1)ユーザ定義の構造体を引数に持つAPIを呼び出した際、そのAPIからの戻り値が構造体に収められている場合に、それを取り出す事が出来ない。
2)WndProcで、WM_PAINT, WM_DESTROY以外のメッセージをトラック出来ない。
3)WndProcで呼び出されるスクリプトのファイル名が、wndproc.vbsに限られている。
4)wndproc.vbsで、グローバル変数・スタティック変数を使用することが出来ない。

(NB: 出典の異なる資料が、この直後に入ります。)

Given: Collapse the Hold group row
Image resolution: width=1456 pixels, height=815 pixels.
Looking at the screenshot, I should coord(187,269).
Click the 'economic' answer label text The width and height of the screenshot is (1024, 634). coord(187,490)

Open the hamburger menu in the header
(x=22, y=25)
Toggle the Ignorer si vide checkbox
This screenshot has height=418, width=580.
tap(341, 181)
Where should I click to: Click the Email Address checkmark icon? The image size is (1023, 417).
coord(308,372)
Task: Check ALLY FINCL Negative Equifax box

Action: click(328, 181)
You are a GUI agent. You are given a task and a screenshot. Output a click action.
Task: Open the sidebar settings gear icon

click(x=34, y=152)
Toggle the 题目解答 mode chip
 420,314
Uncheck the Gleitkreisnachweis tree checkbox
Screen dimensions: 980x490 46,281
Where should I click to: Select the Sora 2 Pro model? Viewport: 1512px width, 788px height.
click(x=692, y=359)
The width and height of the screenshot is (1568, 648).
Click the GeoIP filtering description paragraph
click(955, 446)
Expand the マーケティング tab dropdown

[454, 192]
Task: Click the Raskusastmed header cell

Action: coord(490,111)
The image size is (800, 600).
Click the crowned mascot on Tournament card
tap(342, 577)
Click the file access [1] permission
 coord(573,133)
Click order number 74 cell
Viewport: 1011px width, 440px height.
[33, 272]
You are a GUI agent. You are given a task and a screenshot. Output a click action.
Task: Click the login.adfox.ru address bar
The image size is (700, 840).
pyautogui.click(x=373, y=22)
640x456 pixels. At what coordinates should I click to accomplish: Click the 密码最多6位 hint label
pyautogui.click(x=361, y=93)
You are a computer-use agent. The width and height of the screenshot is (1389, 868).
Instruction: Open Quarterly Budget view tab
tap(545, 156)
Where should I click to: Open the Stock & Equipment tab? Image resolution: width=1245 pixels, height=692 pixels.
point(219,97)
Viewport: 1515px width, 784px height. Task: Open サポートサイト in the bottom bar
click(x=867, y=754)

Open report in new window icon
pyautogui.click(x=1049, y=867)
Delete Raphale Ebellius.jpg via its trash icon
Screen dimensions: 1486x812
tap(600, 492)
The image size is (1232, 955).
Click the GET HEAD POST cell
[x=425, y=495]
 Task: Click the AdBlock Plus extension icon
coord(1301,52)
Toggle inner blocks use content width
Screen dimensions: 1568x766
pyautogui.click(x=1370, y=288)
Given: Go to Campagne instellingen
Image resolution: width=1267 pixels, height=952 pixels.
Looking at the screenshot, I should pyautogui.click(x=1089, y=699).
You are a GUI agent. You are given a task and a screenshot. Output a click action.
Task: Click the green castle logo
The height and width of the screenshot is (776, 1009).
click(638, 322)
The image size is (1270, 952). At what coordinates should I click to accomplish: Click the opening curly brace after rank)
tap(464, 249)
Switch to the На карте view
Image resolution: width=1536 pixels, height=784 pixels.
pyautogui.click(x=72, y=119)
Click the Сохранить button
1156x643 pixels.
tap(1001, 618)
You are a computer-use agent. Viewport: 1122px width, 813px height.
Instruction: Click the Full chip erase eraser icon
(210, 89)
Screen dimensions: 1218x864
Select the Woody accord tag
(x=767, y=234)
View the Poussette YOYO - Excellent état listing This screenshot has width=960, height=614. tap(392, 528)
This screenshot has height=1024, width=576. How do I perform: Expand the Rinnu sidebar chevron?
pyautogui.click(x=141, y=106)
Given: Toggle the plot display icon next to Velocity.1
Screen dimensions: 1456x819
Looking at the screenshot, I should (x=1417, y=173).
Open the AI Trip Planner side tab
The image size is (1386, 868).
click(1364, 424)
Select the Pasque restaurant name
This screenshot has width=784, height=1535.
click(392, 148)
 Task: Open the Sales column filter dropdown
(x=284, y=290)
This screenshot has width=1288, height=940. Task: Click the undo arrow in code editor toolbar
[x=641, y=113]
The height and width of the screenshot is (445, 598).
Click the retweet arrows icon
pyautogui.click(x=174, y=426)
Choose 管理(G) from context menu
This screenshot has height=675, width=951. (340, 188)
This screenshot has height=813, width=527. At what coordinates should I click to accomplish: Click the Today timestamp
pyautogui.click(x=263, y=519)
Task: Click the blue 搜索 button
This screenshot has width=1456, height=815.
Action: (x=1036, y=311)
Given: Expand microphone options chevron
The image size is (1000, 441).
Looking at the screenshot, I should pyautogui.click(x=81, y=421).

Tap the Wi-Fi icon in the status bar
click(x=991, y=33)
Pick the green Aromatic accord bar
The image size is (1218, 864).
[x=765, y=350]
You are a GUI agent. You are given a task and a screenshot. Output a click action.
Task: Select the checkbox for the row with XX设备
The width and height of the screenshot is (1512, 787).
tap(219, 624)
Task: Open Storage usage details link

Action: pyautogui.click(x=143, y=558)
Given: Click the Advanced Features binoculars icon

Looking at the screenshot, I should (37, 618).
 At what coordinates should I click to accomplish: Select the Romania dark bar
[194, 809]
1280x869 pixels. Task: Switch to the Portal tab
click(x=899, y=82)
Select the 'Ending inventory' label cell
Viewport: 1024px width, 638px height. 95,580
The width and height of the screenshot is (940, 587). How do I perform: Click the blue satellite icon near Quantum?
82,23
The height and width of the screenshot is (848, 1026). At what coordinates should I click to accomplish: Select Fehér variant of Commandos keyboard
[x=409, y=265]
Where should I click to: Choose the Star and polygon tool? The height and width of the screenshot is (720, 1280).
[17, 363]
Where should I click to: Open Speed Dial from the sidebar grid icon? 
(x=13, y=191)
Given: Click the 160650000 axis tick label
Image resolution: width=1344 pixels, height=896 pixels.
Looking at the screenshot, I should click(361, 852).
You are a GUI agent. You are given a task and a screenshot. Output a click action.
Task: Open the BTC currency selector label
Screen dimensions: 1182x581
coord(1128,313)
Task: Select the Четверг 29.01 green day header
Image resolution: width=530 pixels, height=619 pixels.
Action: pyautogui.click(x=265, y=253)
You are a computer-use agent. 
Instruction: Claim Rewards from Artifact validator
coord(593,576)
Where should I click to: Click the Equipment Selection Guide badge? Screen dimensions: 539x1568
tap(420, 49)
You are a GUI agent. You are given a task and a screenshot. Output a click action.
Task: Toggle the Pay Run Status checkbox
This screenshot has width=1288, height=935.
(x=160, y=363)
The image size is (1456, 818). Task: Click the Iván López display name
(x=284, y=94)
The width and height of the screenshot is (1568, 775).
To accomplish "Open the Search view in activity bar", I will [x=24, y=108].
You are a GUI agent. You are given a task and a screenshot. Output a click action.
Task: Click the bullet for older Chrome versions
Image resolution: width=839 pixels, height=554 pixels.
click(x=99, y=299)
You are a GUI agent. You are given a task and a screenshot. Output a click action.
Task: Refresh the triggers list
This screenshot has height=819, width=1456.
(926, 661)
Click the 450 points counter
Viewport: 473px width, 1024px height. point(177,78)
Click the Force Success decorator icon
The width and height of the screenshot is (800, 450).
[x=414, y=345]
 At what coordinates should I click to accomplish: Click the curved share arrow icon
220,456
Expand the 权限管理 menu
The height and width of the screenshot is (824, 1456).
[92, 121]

5)WndProc以外のコールバック処理(EnumXXXX等)が行えない。
これらの内、1)-3)は、解決可能である。4)については、グローバル変数の内容をファイルに保存する形にすれば解決できる(他にも手があるかもしれない)。5)については、DLLの中に新たにコールバック関数を作成するしか手がないが、よく使う『EnumWindows』あたりを実装しておけば、あとは殆ど必要無いのではなかろうか(VB ver4 以前では不可能な機能であったわけだし)。
そこでまず、1)-3)について対処することにした。
まずは構造体の値の取得から。これ用に、DLLに以下の関数を追加した。
文字列の呼び出しには、dynawrapNt.zipに含まれているReadMe.txtを参考にして、"I=r"(pass by reference)を試したのだけれど、うまく行かなかった。ReadMeの中でも書かれているがうまく行く場合と行かない場合があるらしい。そこで、DLLでは一文字ずつ取り出して、VBscriptの側でつなげて文字列を完成させる形にした。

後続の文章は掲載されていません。